───── Records ─────
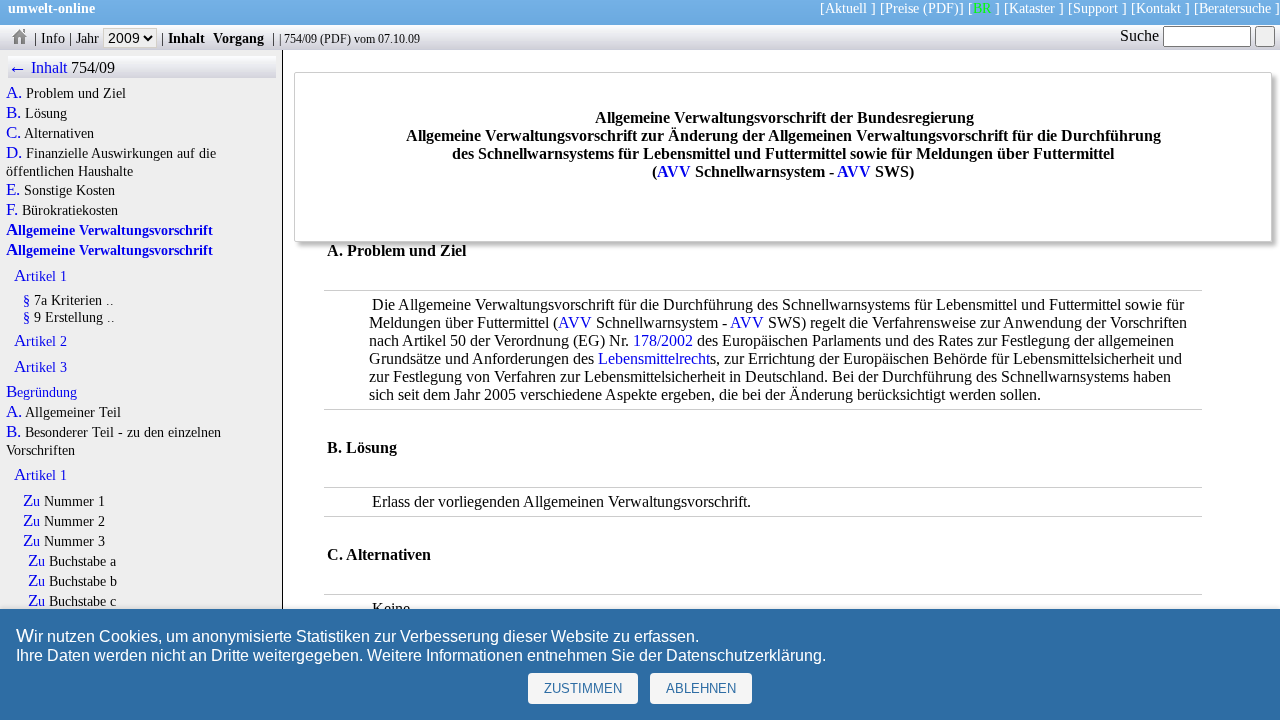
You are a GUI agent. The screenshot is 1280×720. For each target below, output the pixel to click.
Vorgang (238, 38)
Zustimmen (583, 688)
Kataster (1032, 8)
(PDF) (941, 8)
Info (53, 38)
─────
> _Problem description_
What you return must match the records above exactly, minus any images.

> _Written solution_
You are a GUI agent. The screenshot is 1280×720. For each target below, output the pixel to click.
Vorgang (238, 38)
Zustimmen (583, 688)
Kataster (1032, 8)
(PDF) (941, 8)
Info (53, 38)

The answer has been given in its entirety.